A silk tree in my garden, serving as living trellis to arctic kiwifruit; also shade provider for
shade crops including currant, mayapple, fuki, and edible hosta. Also fixes nitrogen.

Rafter Ferguson’s recent excellent article “Permaculture for Agroecology” (PDF) challenges the permaculture movement to read up on what’s happening in related fields like agroecology and agroforestry. I’m particularly interested in learning from the well-established agroforestry practices of the tropics to see what might be applied in cold climates. I’ve been learning a lot about what species are used in cold-climate agroforestry as I research the book I’m writing. Here are some species being used on farms for practices like alley cropping, contour hedgerows, living fences, wind breaks, living trellises, and shade for crops. They serve as our alternative to multipurpose tropical trees like Leucaena and Gliricidia.
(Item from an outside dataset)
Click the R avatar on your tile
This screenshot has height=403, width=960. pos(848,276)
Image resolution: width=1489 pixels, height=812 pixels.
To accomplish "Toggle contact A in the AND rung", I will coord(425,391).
Many more species could be used for these purposes and undoubtedly are. I’m focusing here on species that are reported in the literature and those that I have personally used or witness to be used for these purposes. My primary sources are Mansfeld’s Encyclopedia of Agricultural and Horticultural Crops, Participatory Agroforestry Development in DPR Korea (PDF), and Agro-Ecological Farming Systems in China. Please share your successes, failures, and observations — and set up some formal trials!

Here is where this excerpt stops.